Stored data
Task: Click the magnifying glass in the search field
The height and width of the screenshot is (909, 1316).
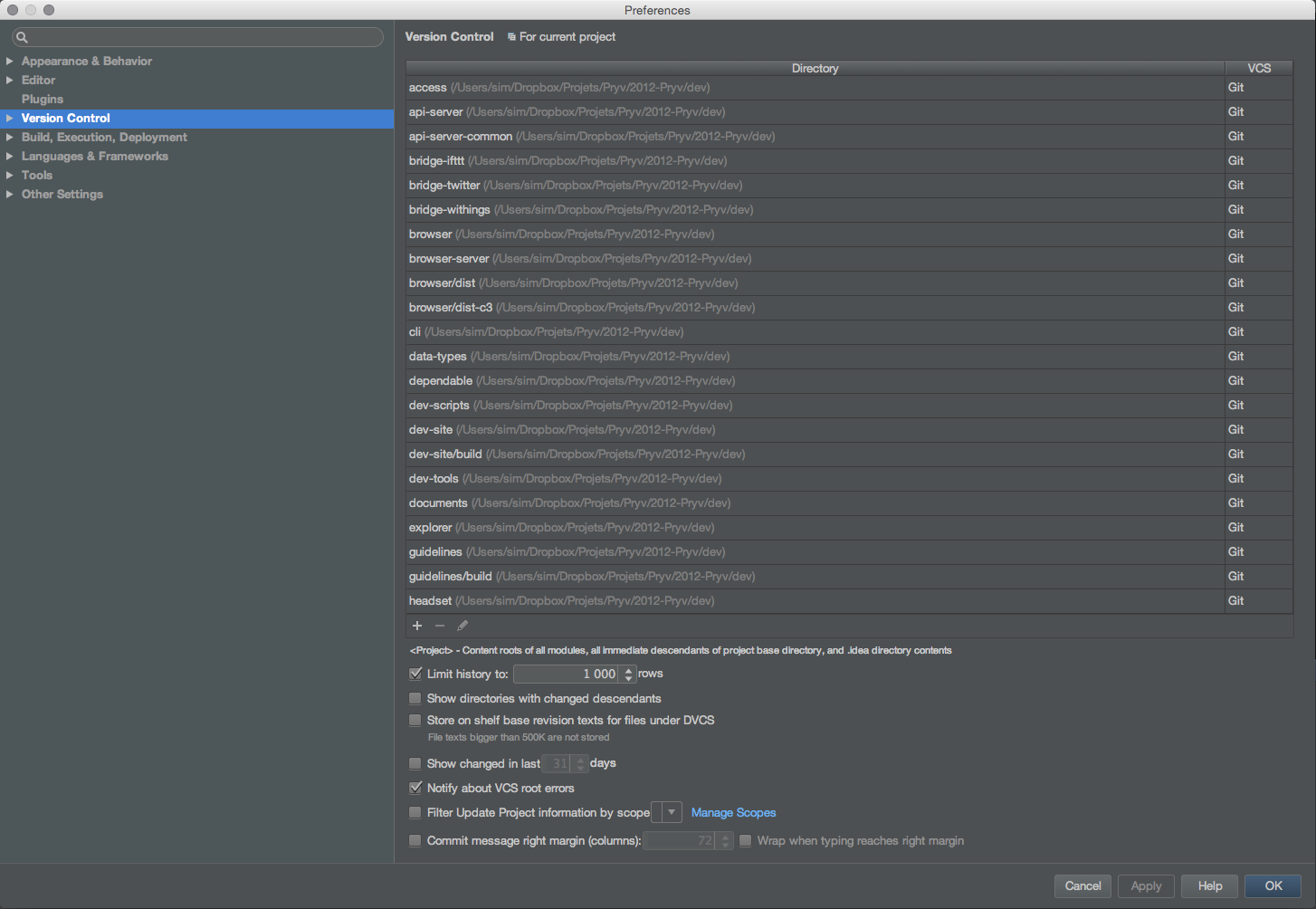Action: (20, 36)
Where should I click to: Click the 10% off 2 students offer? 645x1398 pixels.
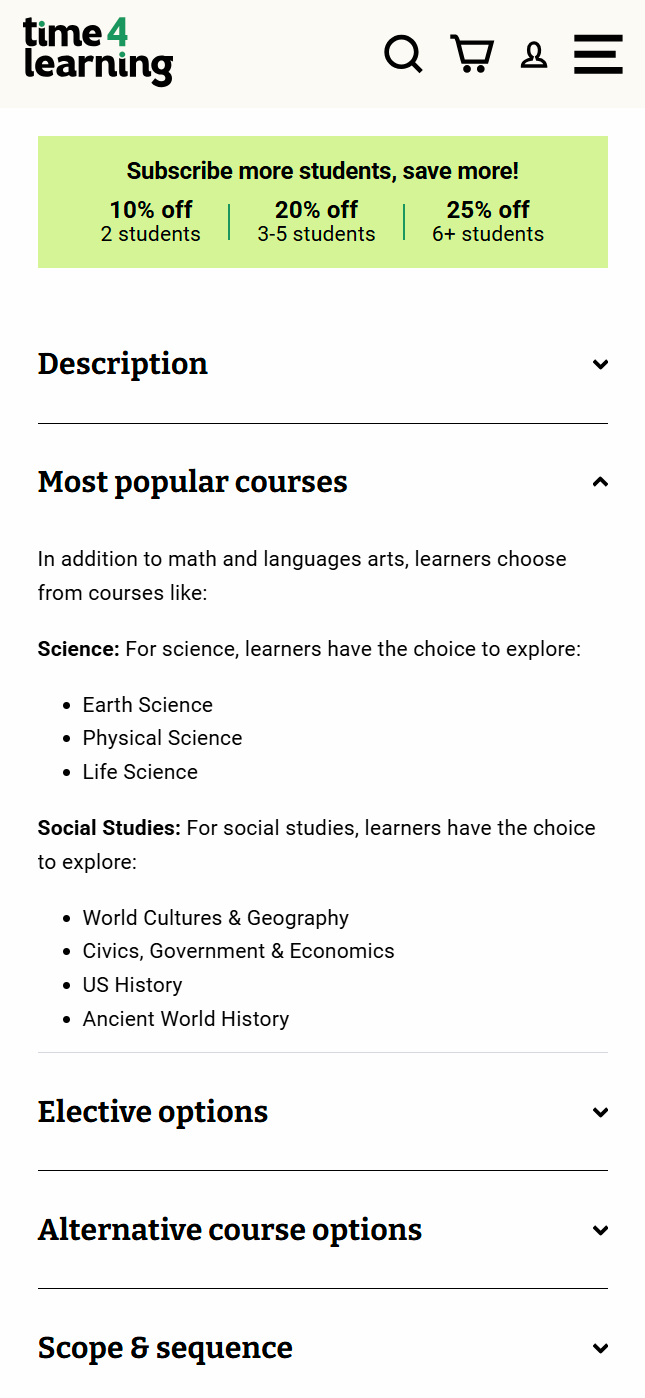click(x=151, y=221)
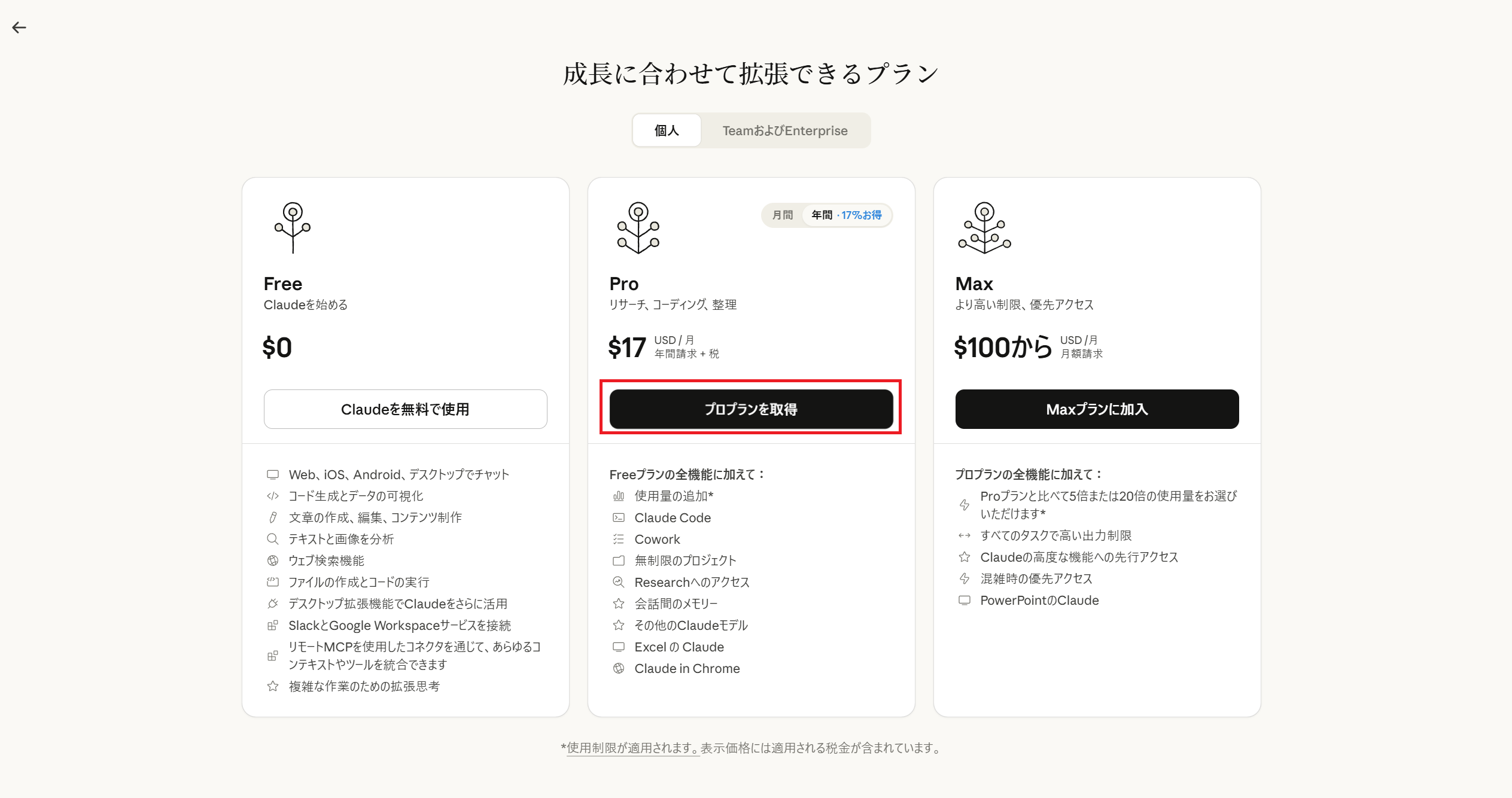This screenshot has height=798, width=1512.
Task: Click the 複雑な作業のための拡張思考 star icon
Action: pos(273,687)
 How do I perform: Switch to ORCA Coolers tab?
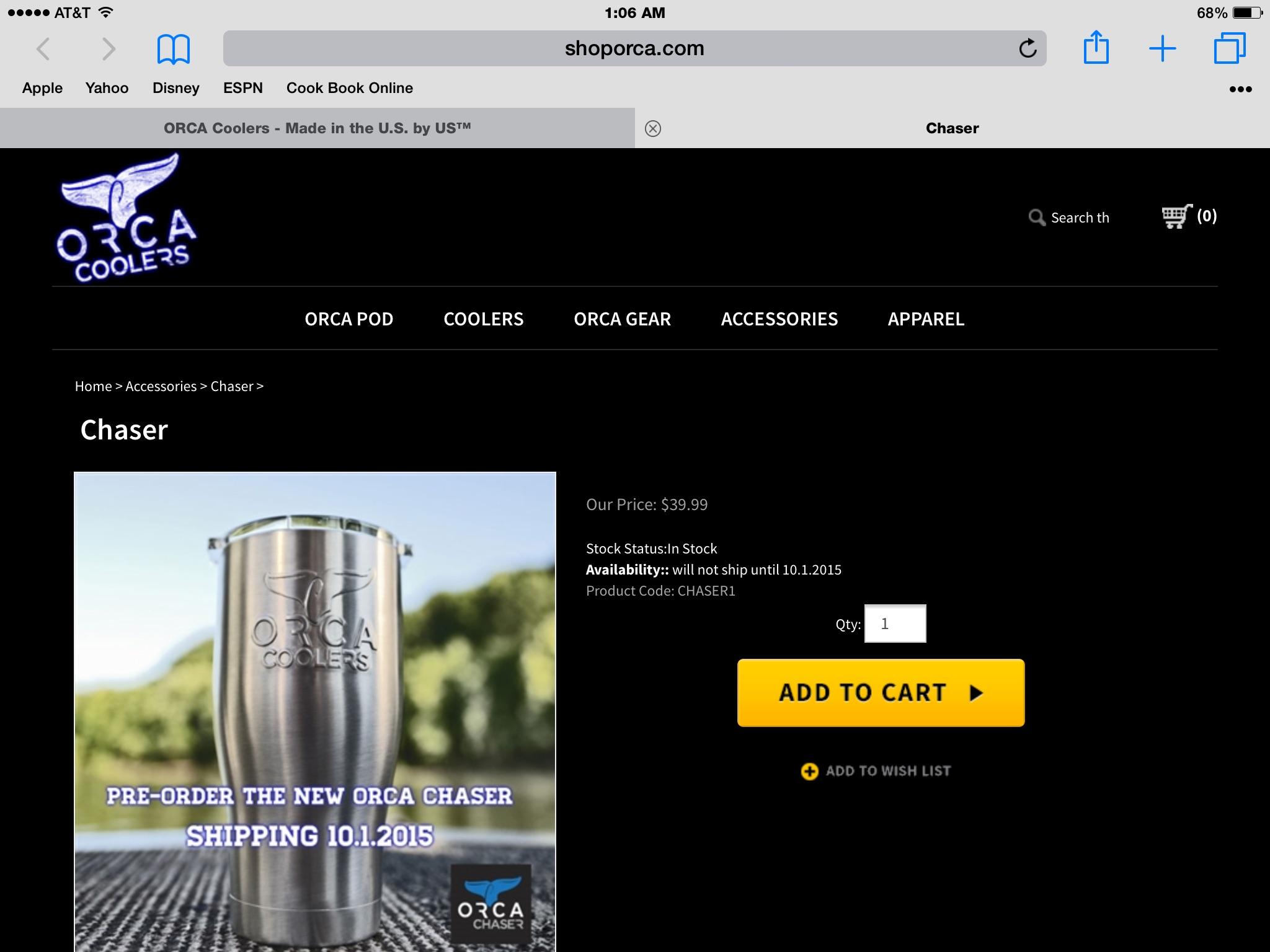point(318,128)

* _Work order_: Letter for letter, reproduce every record above and skip the pictures.

* _Written solution_:
Task: Click the magnifying glass in the search field
The height and width of the screenshot is (909, 1316).
Action: (20, 36)
Where should I click to: Click the 10% off 2 students offer? 645x1398 pixels.
click(x=151, y=221)
This screenshot has height=798, width=1512.
Task: Click the 複雑な作業のための拡張思考 star icon
Action: pos(273,687)
 How do I perform: Switch to ORCA Coolers tab?
point(318,128)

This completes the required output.